■ **QUELLENAUSZUG**:
Leitsatz (amtlich)
1. Die Anordnung einer Ausschlußfrist für das Einreichen der Prozeßvollmacht (Art. 3 § 1 VGFG-EntlG), deren Dauer im Hinblick auf glaubwürdig geltend gemachte vorübergehende Hinderungsgründe für die Beibringung der Vollmacht zu kurz bemessen ist, verletzt den Anspruch des prozeßbeteiligten Vollmachtgebers auf rechtliches Gehör.
2. Die Ausschlußfrist gemäß Art. 3 § 1 VGFG-EntlG kann auf Antrag verlängert werden (§ 54 Abs. 2 FGO; § 224 Abs. 2 ZPO).
Normenkette
GG Art. 103 Abs. 1; VGFG-EntlG Art. 3 § 1; FGO § 54 Abs. 2; ZPO § 224 Abs. 2
Tatbestand
Die Revision richtet sich gegen die Urteile des Finanzgerichts vom 17. Januar 1979 zu V 320/77 U (Umsatzsteuer 1968 bis 1974), zu V 316/77 E (Einkommensteuer 1968 bis 1974) und zu V 318/77 H (Lohnsteuerhaftung 1972 bis 1975); über sie war einheitlich zu entscheiden.
Der Steuerbevollmächtigte X hat am 7. Juni 1977 im Namen des Klägers gegen die Umsatzsteuer- und Einkommensteuerbescheide 1968 bis 1974 vom 16. Dezember 1976 sowie den Lohnsteuer-Haftungsbescheid für 1972 bis 1975 vom 7. Januar 1977 nach erfolglosem Einspruchsverfahren Klagen erhoben, ohne dabei seine Vollmacht nachzuweisen. Gleichzeitig mit den Anfechtungsklagen hatte X beim Finanzgericht die Aussetzung der Vollziehung der angefochtenen Bescheide beantragt. Am 20. Juli 1978 fand in der Aussetzungssache ein Erörterungstermin vor dem nach § 79 der Finanzgerichtsordnung (FGO) bestimmten Richter (Berichterstatter) statt, in dem dieser X auf das Fehlen einer schriftlichen Vollmacht hinwies. Auf diesen Hinweis hat X erklärt, der Kläger halte sich im Ausland auf und sei zur Zeit nicht erreichbar. Unmittelbar anschließend hat der Berichterstatter dem Steuerbevollmachtigten X mit einer am 1. August 1978 zugestellten Verfügung gemäß Art. 3 § 1 des Gesetzes zur Entlastung der Gerichte in der Verwaltungs- und Finanzgerichtsbarkeit (VGFG-EntlG) vom 31. März 1978 (BGBl I 1978, 446) in jedem der drei Klageverfahren eine Frist von zwei Wochen für das Einreichen der Vollmacht gesetzt.
Vor Ablauf dieser Frist, am 14. August 1978, hat X schriftlich mitgeteilt, er könne den Kläger wegen dessen Auslandsaufenthaltes derzeit nicht erreichen, werde die Vollmacht aber nach Rückkehr des Klägers unverzüglich vorlegen. Am 18. September 1978 ist dem Finanzgericht eine zwei Tage vorher ausgestellte Prozeßvollmacht übergeben worden. In der am 17. Januar 1979 durchgeführten mündlichen Verhandlung über die Anfechtungsklagen hat der Kläger hinsichtlich der versäumten Frist Wiedereinsetzung in den vorigen Stand beantragt.

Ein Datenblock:
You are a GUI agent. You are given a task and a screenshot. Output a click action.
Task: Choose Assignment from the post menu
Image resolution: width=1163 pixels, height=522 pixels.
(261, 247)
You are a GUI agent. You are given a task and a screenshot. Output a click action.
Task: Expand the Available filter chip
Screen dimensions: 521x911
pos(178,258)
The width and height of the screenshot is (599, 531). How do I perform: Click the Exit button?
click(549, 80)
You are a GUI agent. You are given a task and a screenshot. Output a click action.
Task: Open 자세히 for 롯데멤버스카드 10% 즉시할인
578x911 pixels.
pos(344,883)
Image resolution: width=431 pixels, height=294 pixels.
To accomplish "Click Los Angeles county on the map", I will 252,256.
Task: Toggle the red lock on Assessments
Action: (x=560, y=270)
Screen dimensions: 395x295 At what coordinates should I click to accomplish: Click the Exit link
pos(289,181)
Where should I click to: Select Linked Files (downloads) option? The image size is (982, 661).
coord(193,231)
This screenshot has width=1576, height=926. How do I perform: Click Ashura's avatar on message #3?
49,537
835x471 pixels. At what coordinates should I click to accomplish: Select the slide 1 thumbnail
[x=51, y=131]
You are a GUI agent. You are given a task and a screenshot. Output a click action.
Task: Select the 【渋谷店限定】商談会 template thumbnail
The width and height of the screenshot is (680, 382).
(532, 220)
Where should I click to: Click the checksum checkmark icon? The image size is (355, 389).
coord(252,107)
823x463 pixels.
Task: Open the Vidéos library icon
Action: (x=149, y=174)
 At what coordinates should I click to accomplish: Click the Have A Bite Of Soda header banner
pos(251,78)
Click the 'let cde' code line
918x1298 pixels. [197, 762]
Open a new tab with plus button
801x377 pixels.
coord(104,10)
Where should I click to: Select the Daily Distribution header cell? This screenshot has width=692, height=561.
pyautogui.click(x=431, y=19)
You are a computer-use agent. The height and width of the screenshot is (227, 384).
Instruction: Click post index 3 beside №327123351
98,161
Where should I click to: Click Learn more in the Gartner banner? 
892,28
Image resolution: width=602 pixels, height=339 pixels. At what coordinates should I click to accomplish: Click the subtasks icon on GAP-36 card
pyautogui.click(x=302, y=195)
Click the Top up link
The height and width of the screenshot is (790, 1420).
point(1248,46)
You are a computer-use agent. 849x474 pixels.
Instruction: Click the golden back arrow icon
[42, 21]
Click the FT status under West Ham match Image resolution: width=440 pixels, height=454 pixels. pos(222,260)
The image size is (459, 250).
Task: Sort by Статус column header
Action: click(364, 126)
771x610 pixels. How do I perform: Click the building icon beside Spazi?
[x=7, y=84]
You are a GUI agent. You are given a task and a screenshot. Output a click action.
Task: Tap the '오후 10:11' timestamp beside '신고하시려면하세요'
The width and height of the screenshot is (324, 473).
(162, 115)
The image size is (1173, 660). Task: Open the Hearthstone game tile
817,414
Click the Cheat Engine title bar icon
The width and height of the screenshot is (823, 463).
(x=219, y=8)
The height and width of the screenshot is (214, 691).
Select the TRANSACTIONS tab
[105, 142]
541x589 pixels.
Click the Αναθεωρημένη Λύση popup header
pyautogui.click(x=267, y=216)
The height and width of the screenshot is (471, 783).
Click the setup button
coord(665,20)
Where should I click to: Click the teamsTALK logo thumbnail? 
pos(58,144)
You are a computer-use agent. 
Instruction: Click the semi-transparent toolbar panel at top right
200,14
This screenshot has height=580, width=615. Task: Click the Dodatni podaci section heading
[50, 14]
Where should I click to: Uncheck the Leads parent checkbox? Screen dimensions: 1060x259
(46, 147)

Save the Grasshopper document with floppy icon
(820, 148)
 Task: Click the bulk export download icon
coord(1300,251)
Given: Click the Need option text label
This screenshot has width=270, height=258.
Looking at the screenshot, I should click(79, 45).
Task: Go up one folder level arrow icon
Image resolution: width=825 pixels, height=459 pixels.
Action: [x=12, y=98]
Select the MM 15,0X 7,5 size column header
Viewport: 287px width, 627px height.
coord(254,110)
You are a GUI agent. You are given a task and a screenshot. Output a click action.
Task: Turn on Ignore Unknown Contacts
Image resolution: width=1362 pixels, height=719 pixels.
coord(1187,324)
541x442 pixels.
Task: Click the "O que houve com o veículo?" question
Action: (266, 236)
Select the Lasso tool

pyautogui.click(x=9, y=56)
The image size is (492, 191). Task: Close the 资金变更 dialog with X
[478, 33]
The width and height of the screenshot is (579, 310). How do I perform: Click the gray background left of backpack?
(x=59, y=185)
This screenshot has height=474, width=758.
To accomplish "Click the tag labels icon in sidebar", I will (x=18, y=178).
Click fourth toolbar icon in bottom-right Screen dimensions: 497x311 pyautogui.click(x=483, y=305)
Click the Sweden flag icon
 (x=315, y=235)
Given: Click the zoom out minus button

■ **AUFGABEN**:
1. Welche Frist setzte der Berichterstatter laut Quellenauszug für das Einreichen der Vollmacht?
2. Entnimm den Einträgen den Abschnitt von der Zeile mit „Given: Click the Need option text label“ bis einschließlich der Zeile mit „coord(254,110)“, und gib diese Zeilen unverändert wieder.
Die Einträge haben mit dem Quellenauszug nichts zu tun.

■ **DIE LÖSUNGEN**:
1. Eine Frist von zwei Wochen.

2.
Given: Click the Need option text label
This screenshot has width=270, height=258.
Looking at the screenshot, I should click(79, 45).
Task: Go up one folder level arrow icon
Image resolution: width=825 pixels, height=459 pixels.
Action: [x=12, y=98]
Select the MM 15,0X 7,5 size column header
Viewport: 287px width, 627px height.
coord(254,110)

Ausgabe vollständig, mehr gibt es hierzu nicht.